• SUPPLIED TEXT
'''

The Giovanni Consort’s Kate McNamara is on a mission to ensure female composers get their due. As she prepares to take listeners on a uniquely meditative journey, the artistic director tells Julie Hosking there is a wealth of material to choose from.

Ever heard of Raffaella Aleotti? You might guess at her Italian roots but if you said she was a 16th century composer, then I want you on my table at the next quiz night. 

For like so many of her era and, let’s face it, many more since the Renaissance, Aleotti’s work has largely been overlooked, not because of its quality but because of her gender. 

It’s a bugbear for Kate McNamara, the conductor and artistic director of Western Australia’s beloved chamber choir, the Giovanni Consort – one she’s refusing to allow to continue on her watch.  

“One of my big passions within the arts is equal representation of female composers,” she says. “I really struggle with the fact that it has become so normalised that we don’t expect equality.”  

Even when programming music from eras dominated by male composers, such as Baroque or the Renaissance, there are female composers worthy of the same exposure if you know where to look – and it’s more galling when it comes to modern programming. 

McNamara, who studied classical voice at WAAPA before realising her passion lay in conducting, says most of the music she performed had always come from male composers. “You have this idea of what’s good, what’s bad, what deserves to be performed, and then there’s this really dark curtain and you think there must be women behind there but we don’t know because we never perform them,” she says. 

“So going in there and really researching and finding these composers and finding this music, I’ve come to realise it’s not unknown because it’s not good and it’s not worthy. It’s just unknown.” 

McNamara is determined to change that. “All of our programs, no matter what era we’re drawing from, feature 50 percent female composers,” she says. “We’ve found this incredible music that for our singers now is starting to feel like standard repertoire, but if we hadn’t gone out and really, really sought it, it would still be obscure.” 

The Giovanni Consort performing ‘Songs for the Soul’ at Government House in May 2022. Photo supplied

The volume of female compositions has surprised her, and not just with more modern composers. “We’ve got a Baroque concert and a very Renaissance heavy program this year and I’m having to cull music there’s so much; it’s just wonderful,” she says. 

In order to help turn the tide, McNamara believes it’s incumbent on arts organisations to program more female composers. “For our next concert, one of the headline pieces is Lamentations of Jeremiah by Thomas Tallis, and it’s absolutely brilliant – people will know it and come for it,” she says. “But it’s not necessarily the best piece we’re performing. So we’re hopefully bringing this music to the fore and making it well known and normalising it.” 

Meditate with Music, at Leederville Town Hall on 20 May, is the first in a more collaborative approach for the 2023 season, this one with local yoga teacher Stephanie Johnson. Yoga and choral music? They are actually a great fit, McNamara says. 

“The mindfulness, meditative state pairs quite beautifully with the sort of feelings you can get when you’re listening to music, so I’m really wanting to take people on a journey of relaxation that will be this heightened, immersive experience,” she explains.

'''

• SUPPLIED MATERIAL
'''

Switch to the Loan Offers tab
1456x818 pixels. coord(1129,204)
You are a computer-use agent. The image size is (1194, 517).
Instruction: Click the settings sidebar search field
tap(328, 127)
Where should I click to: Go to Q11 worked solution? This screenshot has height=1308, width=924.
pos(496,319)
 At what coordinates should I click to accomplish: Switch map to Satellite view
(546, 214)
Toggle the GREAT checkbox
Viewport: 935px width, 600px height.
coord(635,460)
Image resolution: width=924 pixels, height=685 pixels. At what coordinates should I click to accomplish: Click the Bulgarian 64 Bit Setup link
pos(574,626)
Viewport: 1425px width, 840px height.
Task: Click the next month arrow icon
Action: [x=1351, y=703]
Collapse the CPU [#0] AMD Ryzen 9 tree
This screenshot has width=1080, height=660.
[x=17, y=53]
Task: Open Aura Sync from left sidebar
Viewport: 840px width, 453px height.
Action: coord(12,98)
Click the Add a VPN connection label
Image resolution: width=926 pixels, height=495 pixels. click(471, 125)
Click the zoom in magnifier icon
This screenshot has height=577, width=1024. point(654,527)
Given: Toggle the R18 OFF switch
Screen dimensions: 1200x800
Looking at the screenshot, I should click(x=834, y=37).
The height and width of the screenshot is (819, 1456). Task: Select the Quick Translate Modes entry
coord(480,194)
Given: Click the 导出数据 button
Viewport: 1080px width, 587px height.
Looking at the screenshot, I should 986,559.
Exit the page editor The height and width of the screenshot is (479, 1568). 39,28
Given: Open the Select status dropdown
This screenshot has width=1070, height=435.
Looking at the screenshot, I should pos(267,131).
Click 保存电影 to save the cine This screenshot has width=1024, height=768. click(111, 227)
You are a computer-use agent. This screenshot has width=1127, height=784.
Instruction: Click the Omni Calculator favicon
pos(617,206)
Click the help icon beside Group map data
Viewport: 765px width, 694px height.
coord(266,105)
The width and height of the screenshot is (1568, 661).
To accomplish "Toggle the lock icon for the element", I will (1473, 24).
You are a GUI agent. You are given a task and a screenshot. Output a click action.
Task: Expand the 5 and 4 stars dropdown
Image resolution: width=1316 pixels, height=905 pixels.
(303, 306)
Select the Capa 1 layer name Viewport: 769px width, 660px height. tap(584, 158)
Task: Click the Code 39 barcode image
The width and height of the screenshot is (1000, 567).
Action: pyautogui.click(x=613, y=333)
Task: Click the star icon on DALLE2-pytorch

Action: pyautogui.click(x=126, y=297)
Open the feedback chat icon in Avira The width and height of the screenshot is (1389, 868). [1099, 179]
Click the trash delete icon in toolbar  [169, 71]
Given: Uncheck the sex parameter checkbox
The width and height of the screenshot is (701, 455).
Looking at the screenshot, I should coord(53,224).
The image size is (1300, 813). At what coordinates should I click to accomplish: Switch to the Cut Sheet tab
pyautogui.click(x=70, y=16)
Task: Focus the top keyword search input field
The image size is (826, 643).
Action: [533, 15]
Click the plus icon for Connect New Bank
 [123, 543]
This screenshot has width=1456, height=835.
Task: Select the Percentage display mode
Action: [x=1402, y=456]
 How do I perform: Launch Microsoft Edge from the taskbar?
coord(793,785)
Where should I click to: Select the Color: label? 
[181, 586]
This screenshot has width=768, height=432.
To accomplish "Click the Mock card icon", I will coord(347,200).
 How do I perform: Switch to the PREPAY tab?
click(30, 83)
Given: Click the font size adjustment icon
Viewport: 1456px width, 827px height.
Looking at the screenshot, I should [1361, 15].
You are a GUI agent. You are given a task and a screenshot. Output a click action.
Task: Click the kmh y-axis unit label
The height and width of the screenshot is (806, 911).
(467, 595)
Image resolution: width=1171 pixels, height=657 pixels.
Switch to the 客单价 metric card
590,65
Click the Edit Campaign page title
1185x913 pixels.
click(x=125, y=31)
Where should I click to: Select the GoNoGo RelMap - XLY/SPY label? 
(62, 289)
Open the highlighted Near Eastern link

'''

• SET OF TASKS
a - Return the stretch of the article on the Giovanni Consort from "For like so" through "on her watch.", word for word.
b - Output the stretch of the records from their first line through the line containing "will (1473, 24)." as a numbered list, omitting blank lines and including nothing else.

• EXERCISE RESPONSES
a -
For like so many of her era and, let’s face it, many more since the Renaissance, Aleotti’s work has largely been overlooked, not because of its quality but because of her gender. 

It’s a bugbear for Kate McNamara, the conductor and artistic director of Western Australia’s beloved chamber choir, the Giovanni Consort – one she’s refusing to allow to continue on her watch.

b -
1. Switch to the Loan Offers tab
2. 1456x818 pixels. coord(1129,204)
3. You are a computer-use agent. The image size is (1194, 517).
4. Instruction: Click the settings sidebar search field
5. tap(328, 127)
6. Where should I click to: Go to Q11 worked solution? This screenshot has height=1308, width=924.
7. pos(496,319)
8.  At what coordinates should I click to accomplish: Switch map to Satellite view
9. (546, 214)
10. Toggle the GREAT checkbox
11. Viewport: 935px width, 600px height.
12. coord(635,460)
13. Image resolution: width=924 pixels, height=685 pixels. At what coordinates should I click to accomplish: Click the Bulgarian 64 Bit Setup link
14. pos(574,626)
15. Viewport: 1425px width, 840px height.
16. Task: Click the next month arrow icon
17. Action: [x=1351, y=703]
18. Collapse the CPU [#0] AMD Ryzen 9 tree
19. This screenshot has width=1080, height=660.
20. [x=17, y=53]
21. Task: Open Aura Sync from left sidebar
22. Viewport: 840px width, 453px height.
23. Action: coord(12,98)
24. Click the Add a VPN connection label
25. Image resolution: width=926 pixels, height=495 pixels. click(471, 125)
26. Click the zoom in magnifier icon
27. This screenshot has height=577, width=1024. point(654,527)
28. Given: Toggle the R18 OFF switch
29. Screen dimensions: 1200x800
30. Looking at the screenshot, I should click(x=834, y=37).
31. The height and width of the screenshot is (819, 1456). Task: Select the Quick Translate Modes entry
32. coord(480,194)
33. Given: Click the 导出数据 button
34. Viewport: 1080px width, 587px height.
35. Looking at the screenshot, I should 986,559.
36. Exit the page editor The height and width of the screenshot is (479, 1568). 39,28
37. Given: Open the Select status dropdown
38. This screenshot has width=1070, height=435.
39. Looking at the screenshot, I should pos(267,131).
40. Click 保存电影 to save the cine This screenshot has width=1024, height=768. click(111, 227)
41. You are a computer-use agent. This screenshot has width=1127, height=784.
42. Instruction: Click the Omni Calculator favicon
43. pos(617,206)
44. Click the help icon beside Group map data
45. Viewport: 765px width, 694px height.
46. coord(266,105)
47. The width and height of the screenshot is (1568, 661).
48. To accomplish "Toggle the lock icon for the element", I will (1473, 24).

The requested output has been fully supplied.